Слово – не воробей, а перед тем, как бумагу портить, можно и подумать.
– Тогда стенографиста звать не будем, выдам вам бумагу и список вопросов. Через час к вам зайдут и заберут первую порцию. Работаете до обеда, потом спустимся в ресторан. По коридору можете гулять…
Не поскупился – выдал не меньше полпачки. К бумаге – перьевую ручку и чернильницу.
– Ничего не зачеркивайте в тексте. Если понадобится, берите слово или фразу в скобки, а на полях пишите новый вариант. Каждую страницу подписывайте. Новый вопрос – с нового листа. Что еще? Кофе вам принесут. Что-нибудь не ясно?
Александр покачал головой.
– Тогда – за работу. А я пока позвоню в Берлин. Отстрел бегемота нам запретили, но обещали прислать из Бранденбургского музея воронку святой Маргариты и еще сапог. Испанский…
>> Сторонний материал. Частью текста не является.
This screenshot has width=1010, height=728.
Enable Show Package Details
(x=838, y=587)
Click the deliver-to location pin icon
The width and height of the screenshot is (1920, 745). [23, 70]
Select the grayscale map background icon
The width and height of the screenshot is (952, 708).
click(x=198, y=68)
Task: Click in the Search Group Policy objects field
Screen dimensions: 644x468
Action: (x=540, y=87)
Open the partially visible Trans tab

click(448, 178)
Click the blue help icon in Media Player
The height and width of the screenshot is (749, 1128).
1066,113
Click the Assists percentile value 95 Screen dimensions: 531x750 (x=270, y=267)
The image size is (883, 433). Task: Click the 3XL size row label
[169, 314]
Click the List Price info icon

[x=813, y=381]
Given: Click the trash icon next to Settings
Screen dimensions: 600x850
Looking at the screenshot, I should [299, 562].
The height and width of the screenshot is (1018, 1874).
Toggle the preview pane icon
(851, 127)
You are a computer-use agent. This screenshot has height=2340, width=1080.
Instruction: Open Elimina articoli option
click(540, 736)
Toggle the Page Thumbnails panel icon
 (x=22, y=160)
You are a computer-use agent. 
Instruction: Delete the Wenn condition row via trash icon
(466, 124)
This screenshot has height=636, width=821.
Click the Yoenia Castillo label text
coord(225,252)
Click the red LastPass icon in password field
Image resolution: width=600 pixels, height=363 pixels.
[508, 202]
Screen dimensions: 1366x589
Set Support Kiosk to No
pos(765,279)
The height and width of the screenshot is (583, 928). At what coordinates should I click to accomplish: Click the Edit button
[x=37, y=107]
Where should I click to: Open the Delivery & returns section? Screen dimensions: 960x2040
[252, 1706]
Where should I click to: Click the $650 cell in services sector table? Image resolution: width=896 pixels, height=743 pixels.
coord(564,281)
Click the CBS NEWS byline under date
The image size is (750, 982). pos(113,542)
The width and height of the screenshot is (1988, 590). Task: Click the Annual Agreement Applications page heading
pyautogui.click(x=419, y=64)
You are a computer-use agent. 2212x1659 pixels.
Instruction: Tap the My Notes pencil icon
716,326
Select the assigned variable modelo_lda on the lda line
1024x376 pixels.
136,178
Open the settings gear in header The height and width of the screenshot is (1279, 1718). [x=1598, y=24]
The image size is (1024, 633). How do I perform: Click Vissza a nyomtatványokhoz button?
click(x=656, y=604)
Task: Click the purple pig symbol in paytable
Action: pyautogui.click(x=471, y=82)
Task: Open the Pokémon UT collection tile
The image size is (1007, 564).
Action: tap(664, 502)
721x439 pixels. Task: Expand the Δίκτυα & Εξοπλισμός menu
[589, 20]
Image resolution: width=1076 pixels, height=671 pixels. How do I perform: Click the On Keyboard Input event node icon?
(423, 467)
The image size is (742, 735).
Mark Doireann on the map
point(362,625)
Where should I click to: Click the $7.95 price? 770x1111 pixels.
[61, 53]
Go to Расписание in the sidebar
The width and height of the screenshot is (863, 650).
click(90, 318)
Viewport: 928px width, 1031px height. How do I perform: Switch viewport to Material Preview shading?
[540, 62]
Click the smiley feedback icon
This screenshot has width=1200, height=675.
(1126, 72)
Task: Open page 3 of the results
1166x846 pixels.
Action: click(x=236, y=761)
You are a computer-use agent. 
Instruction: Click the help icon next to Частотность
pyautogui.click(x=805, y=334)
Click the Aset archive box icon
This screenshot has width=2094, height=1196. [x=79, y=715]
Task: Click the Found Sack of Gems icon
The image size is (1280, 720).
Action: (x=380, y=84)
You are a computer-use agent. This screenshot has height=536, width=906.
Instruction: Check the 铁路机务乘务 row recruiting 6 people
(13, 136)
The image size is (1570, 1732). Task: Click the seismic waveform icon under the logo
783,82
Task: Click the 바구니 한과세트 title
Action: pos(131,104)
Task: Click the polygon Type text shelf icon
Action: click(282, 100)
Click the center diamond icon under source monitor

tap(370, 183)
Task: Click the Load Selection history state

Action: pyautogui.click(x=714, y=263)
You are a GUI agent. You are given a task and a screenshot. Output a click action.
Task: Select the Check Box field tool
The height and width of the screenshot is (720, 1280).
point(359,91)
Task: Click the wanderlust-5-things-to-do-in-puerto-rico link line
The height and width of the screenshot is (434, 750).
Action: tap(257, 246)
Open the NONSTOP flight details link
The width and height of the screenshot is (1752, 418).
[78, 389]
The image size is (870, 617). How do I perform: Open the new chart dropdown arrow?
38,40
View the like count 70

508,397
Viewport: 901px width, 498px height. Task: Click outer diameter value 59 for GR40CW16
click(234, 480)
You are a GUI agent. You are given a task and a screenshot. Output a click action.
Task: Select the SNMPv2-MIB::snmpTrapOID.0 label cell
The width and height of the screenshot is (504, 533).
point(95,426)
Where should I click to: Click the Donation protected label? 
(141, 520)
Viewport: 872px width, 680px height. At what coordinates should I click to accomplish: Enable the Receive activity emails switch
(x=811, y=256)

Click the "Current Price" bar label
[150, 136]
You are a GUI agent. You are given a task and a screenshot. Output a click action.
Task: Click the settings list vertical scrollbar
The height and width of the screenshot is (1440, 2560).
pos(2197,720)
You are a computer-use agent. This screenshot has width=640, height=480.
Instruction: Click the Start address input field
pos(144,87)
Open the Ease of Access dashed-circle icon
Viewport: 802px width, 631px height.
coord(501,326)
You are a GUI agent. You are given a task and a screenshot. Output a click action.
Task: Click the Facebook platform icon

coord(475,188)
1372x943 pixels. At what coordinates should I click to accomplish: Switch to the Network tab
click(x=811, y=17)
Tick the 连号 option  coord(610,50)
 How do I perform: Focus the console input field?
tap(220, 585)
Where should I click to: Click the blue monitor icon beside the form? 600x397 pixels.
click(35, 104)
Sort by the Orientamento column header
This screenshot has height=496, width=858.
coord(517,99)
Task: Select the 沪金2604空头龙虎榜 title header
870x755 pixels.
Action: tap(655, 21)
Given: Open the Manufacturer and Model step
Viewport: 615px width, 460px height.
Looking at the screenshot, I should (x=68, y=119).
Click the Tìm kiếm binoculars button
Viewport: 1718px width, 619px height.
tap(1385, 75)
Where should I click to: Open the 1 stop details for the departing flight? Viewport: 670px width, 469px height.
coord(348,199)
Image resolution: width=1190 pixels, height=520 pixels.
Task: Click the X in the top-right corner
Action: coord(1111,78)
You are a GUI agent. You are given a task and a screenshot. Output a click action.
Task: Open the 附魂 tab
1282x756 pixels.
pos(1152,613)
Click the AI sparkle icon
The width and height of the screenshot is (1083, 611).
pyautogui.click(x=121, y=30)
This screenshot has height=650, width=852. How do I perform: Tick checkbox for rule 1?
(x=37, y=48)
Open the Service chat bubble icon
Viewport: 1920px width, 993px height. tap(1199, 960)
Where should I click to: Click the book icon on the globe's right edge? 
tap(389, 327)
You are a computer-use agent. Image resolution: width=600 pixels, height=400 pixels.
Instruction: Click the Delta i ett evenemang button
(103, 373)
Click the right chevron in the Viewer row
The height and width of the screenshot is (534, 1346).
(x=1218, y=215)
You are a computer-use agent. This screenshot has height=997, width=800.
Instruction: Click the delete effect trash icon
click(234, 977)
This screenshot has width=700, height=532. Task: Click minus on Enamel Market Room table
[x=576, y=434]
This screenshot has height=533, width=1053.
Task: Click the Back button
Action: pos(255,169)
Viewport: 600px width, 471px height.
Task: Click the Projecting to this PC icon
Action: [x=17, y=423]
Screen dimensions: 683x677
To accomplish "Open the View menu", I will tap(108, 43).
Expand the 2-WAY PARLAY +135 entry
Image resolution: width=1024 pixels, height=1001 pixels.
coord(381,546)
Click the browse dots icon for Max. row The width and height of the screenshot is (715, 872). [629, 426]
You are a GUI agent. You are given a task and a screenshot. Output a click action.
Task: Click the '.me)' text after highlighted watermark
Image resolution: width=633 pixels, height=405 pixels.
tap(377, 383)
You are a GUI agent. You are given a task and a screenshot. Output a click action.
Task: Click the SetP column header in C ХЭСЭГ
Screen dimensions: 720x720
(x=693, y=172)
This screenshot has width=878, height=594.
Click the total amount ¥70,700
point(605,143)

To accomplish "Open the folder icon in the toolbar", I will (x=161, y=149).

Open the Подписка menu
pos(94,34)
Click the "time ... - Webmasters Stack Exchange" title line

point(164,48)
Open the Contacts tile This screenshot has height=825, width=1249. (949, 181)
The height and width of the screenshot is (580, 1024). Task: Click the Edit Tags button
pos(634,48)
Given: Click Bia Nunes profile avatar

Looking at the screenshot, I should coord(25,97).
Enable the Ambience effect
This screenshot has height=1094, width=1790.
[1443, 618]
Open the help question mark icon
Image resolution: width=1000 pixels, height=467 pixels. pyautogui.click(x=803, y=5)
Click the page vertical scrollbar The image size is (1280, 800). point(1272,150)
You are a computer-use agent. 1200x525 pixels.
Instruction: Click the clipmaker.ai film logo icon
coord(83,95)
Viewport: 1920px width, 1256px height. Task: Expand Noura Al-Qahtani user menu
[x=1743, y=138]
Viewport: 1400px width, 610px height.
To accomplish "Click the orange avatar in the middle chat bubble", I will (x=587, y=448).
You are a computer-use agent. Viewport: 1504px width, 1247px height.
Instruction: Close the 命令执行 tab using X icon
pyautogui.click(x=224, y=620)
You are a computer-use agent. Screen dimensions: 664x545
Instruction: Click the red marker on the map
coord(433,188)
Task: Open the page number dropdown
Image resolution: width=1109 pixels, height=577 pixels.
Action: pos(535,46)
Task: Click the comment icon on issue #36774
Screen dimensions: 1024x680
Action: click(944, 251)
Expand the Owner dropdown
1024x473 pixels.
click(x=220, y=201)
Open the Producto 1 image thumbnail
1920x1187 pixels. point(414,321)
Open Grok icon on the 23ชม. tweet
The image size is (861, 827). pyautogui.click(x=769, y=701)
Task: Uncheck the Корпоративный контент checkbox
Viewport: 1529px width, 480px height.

Хлопнула дверь. Замполитрука, присев к столу, пододвинул список вопросов. Слово не воробей, написанное же топором не вырубить. У каждого штабного к допросу своя привычка. Если Хельтофф хотел его удивить, то… Удивил, конечно, но не до изумления.
Пишем? Нет, думаем!
«Гробианизм», как выяснилось, переводится простым словом «грубиянство». Когда студент Белов достаточно освоил трудный готический шрифт, то осознал, что термин, придуманный самим Себастьяном Брантом, автором «Корабля дураков», излишне комплиментарен. Немцы эпохи Лютера не стеснялись и за словом в карман не лезли. Курсовую работу он защищал при закрытых дверях. Остальных студентов попросили погулять в коридоре, ибо Каспар Шейт, Иоганн Паули и прочие их коллеги предпочитали кошку именовать именно кошкой и не чурались подробностей. Естественно, первокурсник старался избегать обсценной лексики, но выходило ничуть не мягче, зато куда как многозначительней.
– Вы уж лучше по матушке, – посоветовала почтенная ученая дама, специалист по Томасу Мюнцеру. – А то бог весть что подумать можно.
Защитился на «отлично» да и ушел, не оглянувшись. Однако как Александр ни старался, бытие раз за разом вытягивало его за шкирку из дебрей Времени. Каждую неделю в аудитории № 15 проходили комсомольские собрания. И на каждом – отрекались от арестованных родителей и родственников. Церемониал был разработан не хуже испанского аутодафе. Если сразу поставишь в известность, заявишь о том, что рвешь все отношения, собрание голосовало за строгий выговор. Если откажешься… Впрочем, такого на памяти Белова ни разу не случалось. Порой собрания объявлялись «открытыми», и тогда отречение проходило в зале консерватории. Во время самых патетических моментов, когда очередной раскаявшийся бил себя в грудь кулаком, Александру чудилось, что вот-вот заиграет большой симфонический оркестр.